In a retrospective study of battle injuries presented to three US Marine Corps surgical facilities in Afghanistan from January 2010 to July 2012, Auten et al. described comparisons in a BCT cohort (n=35) vs. BCT augmented with WBT (n=26) [17]. They noted that the cohort augmented with WBT had a higher average ISS (30.2 for BCT, 25.3 for BCT augmented with WBT, p=0.12). However, they had a small sample size, in which each cohort had two deaths and showed no statistical difference in 24-hour or 30-day mortality (OR=0.81; 95% CI=0.08-8.842) [17].

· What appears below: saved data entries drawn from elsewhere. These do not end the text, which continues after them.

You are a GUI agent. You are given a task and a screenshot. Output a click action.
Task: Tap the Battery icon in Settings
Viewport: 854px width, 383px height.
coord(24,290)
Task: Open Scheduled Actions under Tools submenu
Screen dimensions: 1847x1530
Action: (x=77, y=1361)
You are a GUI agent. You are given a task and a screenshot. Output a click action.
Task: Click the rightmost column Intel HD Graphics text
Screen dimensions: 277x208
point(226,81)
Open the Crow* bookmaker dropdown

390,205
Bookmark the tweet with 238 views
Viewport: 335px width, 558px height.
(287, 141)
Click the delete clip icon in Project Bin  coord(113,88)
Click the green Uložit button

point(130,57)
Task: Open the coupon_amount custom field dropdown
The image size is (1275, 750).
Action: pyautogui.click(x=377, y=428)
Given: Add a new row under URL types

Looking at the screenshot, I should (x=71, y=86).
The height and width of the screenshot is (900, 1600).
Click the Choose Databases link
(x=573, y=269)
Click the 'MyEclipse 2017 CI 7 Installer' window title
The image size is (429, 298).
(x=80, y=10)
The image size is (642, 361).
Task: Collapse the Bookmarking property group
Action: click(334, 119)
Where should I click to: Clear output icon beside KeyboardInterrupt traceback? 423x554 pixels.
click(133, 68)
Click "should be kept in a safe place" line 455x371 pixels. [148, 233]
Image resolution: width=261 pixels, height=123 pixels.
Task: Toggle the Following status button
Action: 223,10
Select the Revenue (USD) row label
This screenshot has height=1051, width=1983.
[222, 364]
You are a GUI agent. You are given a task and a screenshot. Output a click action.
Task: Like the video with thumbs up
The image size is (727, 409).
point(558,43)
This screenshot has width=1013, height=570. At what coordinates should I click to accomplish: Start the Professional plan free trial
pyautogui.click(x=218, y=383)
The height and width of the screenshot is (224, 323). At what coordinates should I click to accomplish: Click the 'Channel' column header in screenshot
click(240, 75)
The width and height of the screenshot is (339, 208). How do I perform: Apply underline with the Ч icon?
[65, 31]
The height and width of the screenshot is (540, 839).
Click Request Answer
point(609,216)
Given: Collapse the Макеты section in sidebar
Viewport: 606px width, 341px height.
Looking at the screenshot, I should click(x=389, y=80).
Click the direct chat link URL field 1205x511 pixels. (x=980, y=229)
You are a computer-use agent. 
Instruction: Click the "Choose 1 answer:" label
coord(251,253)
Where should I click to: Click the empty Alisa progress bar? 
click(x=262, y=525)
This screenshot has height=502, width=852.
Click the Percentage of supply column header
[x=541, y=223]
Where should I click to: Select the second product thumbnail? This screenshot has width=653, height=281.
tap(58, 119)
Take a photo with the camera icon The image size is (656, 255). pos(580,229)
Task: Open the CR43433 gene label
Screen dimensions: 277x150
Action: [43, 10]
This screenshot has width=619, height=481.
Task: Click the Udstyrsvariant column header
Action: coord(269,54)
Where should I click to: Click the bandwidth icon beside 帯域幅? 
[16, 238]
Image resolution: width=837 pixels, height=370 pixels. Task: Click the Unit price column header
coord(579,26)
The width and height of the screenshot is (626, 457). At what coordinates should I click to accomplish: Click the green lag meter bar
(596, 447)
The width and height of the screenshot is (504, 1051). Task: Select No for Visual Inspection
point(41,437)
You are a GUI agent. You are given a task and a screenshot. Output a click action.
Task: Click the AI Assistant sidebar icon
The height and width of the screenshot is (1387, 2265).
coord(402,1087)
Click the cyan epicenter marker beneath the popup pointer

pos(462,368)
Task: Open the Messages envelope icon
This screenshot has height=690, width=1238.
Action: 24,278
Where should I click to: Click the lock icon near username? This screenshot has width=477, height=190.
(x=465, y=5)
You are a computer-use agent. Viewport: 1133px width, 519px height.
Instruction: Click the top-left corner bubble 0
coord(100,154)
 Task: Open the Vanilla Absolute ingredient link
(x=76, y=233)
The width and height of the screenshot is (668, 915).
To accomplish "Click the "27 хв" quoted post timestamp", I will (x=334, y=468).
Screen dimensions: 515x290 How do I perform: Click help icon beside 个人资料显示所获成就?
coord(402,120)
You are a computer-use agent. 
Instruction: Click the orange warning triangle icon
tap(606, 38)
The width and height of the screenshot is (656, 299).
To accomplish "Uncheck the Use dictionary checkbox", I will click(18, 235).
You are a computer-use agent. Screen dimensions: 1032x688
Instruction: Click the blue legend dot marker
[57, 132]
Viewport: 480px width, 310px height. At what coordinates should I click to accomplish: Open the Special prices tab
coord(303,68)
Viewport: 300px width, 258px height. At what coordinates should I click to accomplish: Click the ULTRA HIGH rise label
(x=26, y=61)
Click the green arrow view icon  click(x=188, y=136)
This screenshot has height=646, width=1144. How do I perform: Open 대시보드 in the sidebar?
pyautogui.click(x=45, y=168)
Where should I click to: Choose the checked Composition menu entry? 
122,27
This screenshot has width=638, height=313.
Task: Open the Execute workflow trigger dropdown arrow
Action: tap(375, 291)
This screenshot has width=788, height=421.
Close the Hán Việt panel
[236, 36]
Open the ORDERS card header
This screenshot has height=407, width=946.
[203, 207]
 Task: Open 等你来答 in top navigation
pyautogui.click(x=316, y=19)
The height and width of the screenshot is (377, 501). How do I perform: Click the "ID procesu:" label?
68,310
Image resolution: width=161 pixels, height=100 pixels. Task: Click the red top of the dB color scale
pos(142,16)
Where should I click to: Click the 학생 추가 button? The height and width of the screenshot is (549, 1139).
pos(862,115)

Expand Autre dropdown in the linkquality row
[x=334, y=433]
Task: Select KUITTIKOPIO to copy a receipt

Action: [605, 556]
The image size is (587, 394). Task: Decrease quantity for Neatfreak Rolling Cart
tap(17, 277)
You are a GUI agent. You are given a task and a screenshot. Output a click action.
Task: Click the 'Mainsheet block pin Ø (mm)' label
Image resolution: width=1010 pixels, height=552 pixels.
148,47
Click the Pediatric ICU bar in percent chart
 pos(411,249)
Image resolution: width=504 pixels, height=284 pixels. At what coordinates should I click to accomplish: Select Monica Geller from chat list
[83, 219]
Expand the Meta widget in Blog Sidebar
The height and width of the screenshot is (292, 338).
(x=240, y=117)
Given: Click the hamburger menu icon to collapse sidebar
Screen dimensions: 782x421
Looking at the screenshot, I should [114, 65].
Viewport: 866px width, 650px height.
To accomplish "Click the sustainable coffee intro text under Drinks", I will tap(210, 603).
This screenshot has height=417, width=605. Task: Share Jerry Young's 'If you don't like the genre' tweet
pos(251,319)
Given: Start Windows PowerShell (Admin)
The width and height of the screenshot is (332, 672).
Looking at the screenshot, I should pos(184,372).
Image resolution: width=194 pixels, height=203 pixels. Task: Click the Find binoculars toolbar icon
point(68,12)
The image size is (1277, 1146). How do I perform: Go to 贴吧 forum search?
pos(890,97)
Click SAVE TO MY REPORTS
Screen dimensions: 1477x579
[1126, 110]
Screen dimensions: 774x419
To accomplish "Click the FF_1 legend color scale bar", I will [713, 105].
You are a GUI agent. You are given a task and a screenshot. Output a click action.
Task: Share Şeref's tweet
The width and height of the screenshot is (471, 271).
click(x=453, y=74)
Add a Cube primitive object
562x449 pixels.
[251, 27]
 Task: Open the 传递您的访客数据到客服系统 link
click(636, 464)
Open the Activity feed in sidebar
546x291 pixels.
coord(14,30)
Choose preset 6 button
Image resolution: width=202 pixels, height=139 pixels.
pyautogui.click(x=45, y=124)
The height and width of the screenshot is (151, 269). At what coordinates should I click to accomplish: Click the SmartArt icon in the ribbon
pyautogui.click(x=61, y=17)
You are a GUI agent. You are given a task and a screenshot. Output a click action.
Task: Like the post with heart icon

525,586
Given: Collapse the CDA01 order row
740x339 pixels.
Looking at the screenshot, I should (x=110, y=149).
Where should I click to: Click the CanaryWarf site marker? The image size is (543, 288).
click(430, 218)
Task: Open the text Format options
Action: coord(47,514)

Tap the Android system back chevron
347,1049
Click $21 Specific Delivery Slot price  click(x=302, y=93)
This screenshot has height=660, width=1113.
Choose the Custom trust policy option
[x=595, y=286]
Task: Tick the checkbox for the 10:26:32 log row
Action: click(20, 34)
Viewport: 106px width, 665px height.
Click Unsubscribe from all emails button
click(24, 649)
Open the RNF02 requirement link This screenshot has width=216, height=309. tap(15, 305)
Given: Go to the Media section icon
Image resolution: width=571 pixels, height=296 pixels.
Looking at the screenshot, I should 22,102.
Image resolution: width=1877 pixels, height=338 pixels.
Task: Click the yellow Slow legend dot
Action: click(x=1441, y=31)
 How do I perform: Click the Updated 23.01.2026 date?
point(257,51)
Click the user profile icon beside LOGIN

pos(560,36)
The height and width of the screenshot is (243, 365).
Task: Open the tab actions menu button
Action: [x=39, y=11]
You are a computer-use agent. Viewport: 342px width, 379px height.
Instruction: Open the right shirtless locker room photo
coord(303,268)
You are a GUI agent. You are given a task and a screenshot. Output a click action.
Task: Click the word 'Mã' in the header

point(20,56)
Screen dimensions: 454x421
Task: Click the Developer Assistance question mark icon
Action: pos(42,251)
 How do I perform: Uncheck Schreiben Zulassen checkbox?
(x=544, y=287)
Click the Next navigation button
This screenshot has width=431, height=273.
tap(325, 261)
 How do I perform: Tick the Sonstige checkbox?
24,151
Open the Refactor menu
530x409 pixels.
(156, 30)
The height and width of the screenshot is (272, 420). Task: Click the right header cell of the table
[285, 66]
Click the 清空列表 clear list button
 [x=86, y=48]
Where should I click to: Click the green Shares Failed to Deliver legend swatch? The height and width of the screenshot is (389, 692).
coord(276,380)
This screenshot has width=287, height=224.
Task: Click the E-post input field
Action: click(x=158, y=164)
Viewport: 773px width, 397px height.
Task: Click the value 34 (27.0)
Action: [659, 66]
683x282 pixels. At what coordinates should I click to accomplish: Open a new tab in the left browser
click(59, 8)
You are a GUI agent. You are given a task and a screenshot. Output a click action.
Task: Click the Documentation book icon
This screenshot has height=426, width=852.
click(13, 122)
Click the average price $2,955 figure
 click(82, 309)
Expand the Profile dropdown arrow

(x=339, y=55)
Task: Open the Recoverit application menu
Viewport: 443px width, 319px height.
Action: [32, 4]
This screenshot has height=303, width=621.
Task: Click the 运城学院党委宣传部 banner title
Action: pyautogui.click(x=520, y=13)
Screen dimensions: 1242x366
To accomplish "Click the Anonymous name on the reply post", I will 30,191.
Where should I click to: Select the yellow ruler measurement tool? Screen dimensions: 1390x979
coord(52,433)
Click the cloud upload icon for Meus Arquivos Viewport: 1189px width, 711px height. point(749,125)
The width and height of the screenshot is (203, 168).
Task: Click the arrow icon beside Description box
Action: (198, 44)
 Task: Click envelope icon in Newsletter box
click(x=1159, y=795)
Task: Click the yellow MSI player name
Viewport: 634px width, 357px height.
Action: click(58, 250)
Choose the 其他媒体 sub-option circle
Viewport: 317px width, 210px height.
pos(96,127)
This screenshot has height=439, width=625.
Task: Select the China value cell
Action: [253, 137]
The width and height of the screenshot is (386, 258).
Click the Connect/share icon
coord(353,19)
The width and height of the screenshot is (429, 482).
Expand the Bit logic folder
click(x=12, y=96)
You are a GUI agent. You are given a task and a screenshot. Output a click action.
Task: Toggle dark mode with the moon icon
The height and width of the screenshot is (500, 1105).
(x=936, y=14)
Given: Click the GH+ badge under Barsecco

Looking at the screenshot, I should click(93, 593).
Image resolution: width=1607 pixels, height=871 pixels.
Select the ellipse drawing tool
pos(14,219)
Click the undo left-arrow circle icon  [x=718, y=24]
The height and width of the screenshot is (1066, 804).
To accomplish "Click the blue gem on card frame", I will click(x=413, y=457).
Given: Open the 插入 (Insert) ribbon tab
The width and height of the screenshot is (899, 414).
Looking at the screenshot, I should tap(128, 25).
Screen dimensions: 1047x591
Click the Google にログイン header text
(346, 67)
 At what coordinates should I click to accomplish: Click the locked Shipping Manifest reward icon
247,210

In a retrospective study that reviewed trauma patients admitted to the Combat Support Hospital in Ibn Sina Hospital in Baghdad, Iraq, from January 2004 to December 2006, Chan et al. (2012) reviewed the incidence of acute lung injury (ALI) in patients who received transfusions with or without fresh whole blood [18]. Among 591 patients, they found that patients who had developed ALI (11.2% of the total population) were more likely to have received WBT (34% in WBT vs. 20% in non-WBT, p=0.1). However, they note confounding variables such as increased injury and crystalloid use in patients receiving whole blood. Their total mortality outcomes were 41.5% in whole blood groups vs. 45.6% in non-whole blood groups (p=0.466) [18].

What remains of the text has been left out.